▼▼▼

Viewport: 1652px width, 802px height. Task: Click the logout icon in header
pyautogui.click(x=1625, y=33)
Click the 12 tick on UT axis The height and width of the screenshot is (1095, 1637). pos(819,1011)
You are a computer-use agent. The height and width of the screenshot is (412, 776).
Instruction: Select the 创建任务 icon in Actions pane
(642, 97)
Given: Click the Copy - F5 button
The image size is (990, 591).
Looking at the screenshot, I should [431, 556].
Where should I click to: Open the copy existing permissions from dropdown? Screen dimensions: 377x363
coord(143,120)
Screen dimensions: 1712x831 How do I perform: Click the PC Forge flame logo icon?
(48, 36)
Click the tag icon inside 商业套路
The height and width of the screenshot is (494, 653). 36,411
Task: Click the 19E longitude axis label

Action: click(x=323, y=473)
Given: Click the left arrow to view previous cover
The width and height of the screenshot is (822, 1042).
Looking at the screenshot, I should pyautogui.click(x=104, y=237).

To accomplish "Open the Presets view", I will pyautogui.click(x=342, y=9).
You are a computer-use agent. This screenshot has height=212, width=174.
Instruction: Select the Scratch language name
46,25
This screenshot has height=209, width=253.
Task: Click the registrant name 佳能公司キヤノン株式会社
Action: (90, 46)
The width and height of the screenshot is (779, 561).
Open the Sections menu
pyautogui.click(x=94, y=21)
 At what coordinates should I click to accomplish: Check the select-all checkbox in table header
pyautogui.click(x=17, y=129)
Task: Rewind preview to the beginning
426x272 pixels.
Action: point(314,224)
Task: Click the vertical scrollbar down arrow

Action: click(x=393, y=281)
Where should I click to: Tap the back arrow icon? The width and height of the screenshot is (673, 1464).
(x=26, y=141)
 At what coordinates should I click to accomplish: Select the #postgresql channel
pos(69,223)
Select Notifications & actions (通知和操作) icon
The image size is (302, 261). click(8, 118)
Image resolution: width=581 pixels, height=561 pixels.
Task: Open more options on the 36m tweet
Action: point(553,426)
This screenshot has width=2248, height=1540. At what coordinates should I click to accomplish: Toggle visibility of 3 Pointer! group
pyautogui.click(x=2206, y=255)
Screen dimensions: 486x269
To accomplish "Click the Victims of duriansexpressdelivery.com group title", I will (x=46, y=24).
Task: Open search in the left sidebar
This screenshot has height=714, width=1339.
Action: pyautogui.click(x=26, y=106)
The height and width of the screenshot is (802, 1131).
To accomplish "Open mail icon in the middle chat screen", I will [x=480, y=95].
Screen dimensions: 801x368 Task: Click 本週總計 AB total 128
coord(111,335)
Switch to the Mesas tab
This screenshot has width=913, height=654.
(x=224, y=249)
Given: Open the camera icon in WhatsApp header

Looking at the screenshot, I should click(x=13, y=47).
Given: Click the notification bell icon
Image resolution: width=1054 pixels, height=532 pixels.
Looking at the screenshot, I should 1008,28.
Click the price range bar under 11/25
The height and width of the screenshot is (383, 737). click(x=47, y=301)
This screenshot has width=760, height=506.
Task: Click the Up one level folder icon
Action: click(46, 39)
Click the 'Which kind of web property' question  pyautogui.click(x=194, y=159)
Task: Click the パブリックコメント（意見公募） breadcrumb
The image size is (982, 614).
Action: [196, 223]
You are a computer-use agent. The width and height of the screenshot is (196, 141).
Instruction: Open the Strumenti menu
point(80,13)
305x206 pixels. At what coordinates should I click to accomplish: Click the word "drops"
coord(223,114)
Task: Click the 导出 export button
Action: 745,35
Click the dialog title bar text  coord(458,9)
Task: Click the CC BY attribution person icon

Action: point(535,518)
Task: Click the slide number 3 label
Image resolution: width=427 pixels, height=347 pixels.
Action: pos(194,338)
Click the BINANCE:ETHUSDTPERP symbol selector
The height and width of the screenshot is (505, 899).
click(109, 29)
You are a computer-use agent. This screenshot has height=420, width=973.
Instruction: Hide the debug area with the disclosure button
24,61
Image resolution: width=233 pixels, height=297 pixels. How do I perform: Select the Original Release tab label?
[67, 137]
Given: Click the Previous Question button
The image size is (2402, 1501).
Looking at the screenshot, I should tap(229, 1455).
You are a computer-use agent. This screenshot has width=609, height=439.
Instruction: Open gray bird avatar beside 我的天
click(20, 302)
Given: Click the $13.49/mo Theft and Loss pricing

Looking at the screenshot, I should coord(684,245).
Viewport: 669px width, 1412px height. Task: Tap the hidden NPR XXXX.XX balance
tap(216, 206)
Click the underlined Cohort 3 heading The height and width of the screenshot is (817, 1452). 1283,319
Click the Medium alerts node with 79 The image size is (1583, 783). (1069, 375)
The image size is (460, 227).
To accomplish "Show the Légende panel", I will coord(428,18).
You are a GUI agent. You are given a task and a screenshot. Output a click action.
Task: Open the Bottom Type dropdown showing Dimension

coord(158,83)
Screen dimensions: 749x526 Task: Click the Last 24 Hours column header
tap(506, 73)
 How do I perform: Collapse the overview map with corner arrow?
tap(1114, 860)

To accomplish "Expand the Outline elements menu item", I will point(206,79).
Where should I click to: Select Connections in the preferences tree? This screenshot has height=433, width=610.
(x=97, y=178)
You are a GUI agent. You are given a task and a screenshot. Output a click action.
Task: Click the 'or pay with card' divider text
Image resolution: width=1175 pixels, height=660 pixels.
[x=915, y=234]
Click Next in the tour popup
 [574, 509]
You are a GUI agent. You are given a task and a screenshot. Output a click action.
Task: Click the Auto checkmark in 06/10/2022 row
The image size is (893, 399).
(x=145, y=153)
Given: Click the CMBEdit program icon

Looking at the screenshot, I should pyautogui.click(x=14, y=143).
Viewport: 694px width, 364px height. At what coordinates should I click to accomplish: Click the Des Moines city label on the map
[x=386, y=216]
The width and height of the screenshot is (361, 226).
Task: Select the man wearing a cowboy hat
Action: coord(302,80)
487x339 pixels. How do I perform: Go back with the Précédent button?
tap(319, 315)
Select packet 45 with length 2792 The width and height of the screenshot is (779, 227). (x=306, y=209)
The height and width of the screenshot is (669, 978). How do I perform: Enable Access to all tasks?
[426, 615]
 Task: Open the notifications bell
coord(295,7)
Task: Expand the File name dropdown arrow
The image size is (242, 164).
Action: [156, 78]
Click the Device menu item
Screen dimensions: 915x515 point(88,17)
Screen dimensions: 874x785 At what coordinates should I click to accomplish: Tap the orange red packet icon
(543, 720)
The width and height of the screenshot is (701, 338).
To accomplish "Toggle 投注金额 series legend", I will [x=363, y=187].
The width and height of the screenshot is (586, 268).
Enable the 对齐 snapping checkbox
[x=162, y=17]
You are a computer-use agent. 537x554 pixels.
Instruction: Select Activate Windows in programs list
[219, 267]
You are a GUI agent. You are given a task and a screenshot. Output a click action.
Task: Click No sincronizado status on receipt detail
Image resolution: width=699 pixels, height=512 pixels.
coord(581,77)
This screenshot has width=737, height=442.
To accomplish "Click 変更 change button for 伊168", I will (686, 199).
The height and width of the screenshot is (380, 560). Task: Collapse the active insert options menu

▲▲▲

_What is asked_.
Copy the material word for word, from the line that contains "Task: Rewind preview to the beginning" through the line that contains "(x=26, y=141)", with both of those lines included.

_Right answer_.
Task: Rewind preview to the beginning
426x272 pixels.
Action: point(314,224)
Task: Click the vertical scrollbar down arrow

Action: click(x=393, y=281)
Where should I click to: Tap the back arrow icon? The width and height of the screenshot is (673, 1464).
(x=26, y=141)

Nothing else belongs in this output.